● Your instructions:
From the Chanticleer passage below, return verbatim the stretch that begins at the words "And so did crow" and stops after "even her enemy!".

● Extract provided:
It is difficult to find suitable sort passages from the Tales themselves, but the conclusion of one of the best known, that of the cock who was flattered by a fox about his sweet voice, is sharp and swift – and shows Chaucer in a kind mood, for Chanticleer escapes –

This Chanticleer stood high upon his toes,

Stretching his neck, and both his eyes did close,

And so did crow right loudly, for the nonce;

And Russel Fox, he started up at once,

And by the gorget grabbed our Chanticleer,

Flung him on back, and toward the wood did steer…..

And now, good men, I pray you hearken all.

Behold how Fortune turns all suddenly

The hope and pride of even her enemy!

This cock, which lay across the fox’s back,

In all his fear unto the fox did clack

And say: “Sir, were I you, as I should be,

Then would I say (as God may now help me!),

‘Turn back again, presumptuous peasants all!

A very pestilence upon you fall!

Now that I’ve gained here to this dark wood’s side,

In spite of you this cock shall here abide.

● Recorded data:
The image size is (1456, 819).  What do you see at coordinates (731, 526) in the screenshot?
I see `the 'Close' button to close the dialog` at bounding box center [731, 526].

● Task answer:
And so did crow right loudly, for the nonce;

And Russel Fox, he started up at once,

And by the gorget grabbed our Chanticleer,

Flung him on back, and toward the wood did steer…..

And now, good men, I pray you hearken all.

Behold how Fortune turns all suddenly

The hope and pride of even her enemy!